HISTORY_FILE = "processed_real_scans_files.txt"  # Plik z listą zrobionych skanów
MODEL_NAME = "llama3"

# Definicja języków
TARGET_LANGUAGES = {
    "pl": "Polish",
    "en": "English",
    "de": "German",
    "fr": "French",
    "es": "Spanish",
    "it": "Italian",
    "uk": "Ukrainian"
}

llm = OllamaLLM(model=MODEL_NAME, temperature=0)

# NOWA, SKONSOLIDOWANA LISTA TYPÓW (zgodna z nowym Enumem)
ALLOWED_TYPES = [
    # Financial
    "taxDocument", "invoice", "receipt", "utilityBill", "bankStatement",
    "loanAgreement", "insurancePolicy",

    # Legal
    "notarialDeed", "courtDocument", "powerOfAttorney", "contract",

    # Personal
    "idCard", "passport", "birthCertificate", "marriageCertificate",
    "deathCertificate", "officialCertificate", "drivingLicense",
    "educationDocument", "cv",

    # Health
    "medicalDocument", "prescription", "referral", "vaccinationCard",
    "sanitaryBooklet",

    # Property
    "propertyDeed", "rentalAgreement", "vehicleDocument", "technicalInspection",

    # Other
    "documentScan", "application", "certificate", "other"
]


# --- OBSŁUGA HISTORII (RESUME) ---
def load_history():
    """Wczytuje listę przetworzonych plików do setu (dla szybkiego wyszukiwania)."""
    if not os.path.exists(HISTORY_FILE):
        return set()
    with open(HISTORY_FILE, 'r', encoding='utf-8') as f:
        return set(line.strip() for line in f if line.strip())
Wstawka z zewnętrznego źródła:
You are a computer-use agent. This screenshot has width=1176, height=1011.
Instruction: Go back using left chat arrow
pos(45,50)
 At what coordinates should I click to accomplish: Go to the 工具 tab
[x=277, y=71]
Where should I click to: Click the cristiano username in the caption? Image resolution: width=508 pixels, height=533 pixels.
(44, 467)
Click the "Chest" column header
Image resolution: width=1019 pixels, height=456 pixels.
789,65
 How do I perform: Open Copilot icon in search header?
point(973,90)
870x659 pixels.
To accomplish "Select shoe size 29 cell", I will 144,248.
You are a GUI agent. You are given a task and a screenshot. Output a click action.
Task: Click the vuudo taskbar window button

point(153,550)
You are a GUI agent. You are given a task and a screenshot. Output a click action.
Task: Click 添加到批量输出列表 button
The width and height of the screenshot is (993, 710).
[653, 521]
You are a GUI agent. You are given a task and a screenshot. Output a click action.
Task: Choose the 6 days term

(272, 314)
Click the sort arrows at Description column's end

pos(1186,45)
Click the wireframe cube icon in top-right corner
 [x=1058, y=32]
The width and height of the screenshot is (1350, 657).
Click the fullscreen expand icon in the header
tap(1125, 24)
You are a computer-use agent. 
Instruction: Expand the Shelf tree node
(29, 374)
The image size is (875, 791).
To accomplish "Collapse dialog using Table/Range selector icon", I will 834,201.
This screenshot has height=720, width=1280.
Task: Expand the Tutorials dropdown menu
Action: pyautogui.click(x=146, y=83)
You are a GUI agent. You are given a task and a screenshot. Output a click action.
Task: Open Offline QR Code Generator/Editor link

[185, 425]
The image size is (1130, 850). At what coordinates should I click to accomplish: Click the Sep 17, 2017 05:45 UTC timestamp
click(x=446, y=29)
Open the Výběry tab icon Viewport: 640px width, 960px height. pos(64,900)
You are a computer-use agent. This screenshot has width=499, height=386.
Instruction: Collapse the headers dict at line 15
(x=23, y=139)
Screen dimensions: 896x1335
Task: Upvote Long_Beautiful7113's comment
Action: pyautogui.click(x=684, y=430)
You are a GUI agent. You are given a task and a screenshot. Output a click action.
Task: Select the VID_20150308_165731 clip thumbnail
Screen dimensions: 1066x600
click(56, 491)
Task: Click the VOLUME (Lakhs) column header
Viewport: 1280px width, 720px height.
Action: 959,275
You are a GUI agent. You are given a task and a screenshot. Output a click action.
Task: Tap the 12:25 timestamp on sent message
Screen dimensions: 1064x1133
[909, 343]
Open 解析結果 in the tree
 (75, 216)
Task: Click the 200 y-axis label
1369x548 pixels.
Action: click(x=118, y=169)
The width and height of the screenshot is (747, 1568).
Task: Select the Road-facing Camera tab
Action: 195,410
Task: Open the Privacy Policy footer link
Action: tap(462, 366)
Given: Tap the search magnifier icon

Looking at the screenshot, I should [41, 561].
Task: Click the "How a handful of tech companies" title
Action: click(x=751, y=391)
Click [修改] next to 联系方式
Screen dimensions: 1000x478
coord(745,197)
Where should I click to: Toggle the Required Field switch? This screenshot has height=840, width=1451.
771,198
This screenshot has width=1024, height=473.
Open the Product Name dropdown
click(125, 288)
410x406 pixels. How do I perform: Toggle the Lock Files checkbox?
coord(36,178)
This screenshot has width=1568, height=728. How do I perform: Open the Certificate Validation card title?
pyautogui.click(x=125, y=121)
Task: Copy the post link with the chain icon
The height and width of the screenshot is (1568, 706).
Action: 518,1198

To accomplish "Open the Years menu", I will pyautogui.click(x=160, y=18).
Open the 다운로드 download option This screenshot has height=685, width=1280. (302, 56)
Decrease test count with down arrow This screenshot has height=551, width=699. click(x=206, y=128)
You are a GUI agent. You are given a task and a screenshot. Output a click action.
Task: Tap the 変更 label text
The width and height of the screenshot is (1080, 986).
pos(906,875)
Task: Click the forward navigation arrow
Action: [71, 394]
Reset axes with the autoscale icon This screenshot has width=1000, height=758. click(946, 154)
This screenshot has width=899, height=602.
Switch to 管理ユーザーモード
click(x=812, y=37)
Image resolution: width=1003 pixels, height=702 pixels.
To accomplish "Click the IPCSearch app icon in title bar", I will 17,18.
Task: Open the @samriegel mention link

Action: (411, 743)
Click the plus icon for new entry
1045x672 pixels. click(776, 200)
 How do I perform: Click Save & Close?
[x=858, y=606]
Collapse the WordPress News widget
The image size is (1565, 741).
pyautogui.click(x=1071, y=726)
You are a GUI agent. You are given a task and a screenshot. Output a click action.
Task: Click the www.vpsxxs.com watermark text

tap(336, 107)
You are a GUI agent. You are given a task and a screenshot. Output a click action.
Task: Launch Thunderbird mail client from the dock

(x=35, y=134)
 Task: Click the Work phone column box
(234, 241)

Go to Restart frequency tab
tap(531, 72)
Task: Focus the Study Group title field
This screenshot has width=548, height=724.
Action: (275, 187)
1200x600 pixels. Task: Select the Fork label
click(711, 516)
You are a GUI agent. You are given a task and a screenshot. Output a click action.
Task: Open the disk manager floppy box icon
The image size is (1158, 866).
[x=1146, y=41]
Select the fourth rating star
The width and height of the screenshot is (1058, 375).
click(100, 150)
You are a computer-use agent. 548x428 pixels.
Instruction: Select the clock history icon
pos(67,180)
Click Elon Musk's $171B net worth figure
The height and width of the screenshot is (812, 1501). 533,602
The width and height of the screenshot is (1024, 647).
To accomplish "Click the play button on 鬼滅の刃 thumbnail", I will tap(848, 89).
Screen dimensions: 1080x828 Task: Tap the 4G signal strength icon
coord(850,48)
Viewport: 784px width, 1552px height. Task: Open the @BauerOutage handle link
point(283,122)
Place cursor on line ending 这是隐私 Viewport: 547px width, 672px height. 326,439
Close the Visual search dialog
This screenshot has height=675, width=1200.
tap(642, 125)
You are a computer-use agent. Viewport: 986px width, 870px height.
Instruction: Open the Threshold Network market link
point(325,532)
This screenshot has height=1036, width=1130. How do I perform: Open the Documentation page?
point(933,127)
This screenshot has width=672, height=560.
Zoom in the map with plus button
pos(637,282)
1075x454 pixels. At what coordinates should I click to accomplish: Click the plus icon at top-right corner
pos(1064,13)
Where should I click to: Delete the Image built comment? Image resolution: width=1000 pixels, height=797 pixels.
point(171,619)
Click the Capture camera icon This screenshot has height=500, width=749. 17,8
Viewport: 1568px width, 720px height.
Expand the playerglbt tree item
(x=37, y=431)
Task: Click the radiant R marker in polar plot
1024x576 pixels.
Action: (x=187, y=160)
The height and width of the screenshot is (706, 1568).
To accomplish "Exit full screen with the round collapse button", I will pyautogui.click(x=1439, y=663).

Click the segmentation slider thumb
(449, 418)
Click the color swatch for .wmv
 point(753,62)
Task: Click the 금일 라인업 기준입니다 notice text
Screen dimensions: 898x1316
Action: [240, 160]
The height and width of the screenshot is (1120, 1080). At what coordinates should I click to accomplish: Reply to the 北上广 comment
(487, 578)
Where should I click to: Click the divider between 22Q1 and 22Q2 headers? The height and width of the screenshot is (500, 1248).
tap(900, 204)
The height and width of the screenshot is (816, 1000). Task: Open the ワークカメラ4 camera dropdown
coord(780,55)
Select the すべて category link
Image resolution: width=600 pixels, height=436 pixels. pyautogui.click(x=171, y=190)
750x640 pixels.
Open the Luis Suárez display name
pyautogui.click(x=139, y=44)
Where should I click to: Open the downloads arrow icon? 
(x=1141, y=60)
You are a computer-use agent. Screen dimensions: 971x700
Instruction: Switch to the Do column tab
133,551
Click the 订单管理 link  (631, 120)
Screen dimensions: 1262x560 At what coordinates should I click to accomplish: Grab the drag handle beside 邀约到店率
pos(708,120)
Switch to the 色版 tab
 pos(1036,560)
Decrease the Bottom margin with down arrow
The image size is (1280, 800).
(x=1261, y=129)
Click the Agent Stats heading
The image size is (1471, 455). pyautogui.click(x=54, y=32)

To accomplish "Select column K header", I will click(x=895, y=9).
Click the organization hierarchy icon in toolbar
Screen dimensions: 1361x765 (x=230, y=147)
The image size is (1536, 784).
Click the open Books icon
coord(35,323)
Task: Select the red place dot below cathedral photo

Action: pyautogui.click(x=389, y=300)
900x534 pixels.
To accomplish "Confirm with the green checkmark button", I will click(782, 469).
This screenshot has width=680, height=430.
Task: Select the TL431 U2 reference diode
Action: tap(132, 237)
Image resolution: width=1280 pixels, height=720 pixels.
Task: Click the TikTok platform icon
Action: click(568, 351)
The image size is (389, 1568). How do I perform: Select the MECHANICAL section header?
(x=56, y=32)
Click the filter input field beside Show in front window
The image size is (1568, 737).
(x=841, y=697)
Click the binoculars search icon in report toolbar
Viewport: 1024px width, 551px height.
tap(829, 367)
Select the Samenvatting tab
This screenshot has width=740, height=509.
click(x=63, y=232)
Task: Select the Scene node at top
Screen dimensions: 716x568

def mark_as_done(rel_path):
    """Dopisuje plik do historii."""
    with open(HISTORY_FILE, 'a', encoding='utf-8') as f:
        f.write(f"{rel_path}\n")


# --- OCR I LLM ---
def perform_ocr(file_path):
    text = ""
    try:
        langs = 'pol+eng'
        if file_path.suffix.lower() == ".pdf":
            pages = convert_from_path(file_path)
            for page in pages:
                text += pytesseract.image_to_string(page, lang=langs)
        else:
            text = pytesseract.image_to_string(Image.open(file_path), lang=langs)
    except Exception as e:
        print(f"  [!] Błąd OCR: {file_path.name}: {e}")
    return text


def ask_llm_json(prompt):
    try:
        response = llm.invoke(prompt)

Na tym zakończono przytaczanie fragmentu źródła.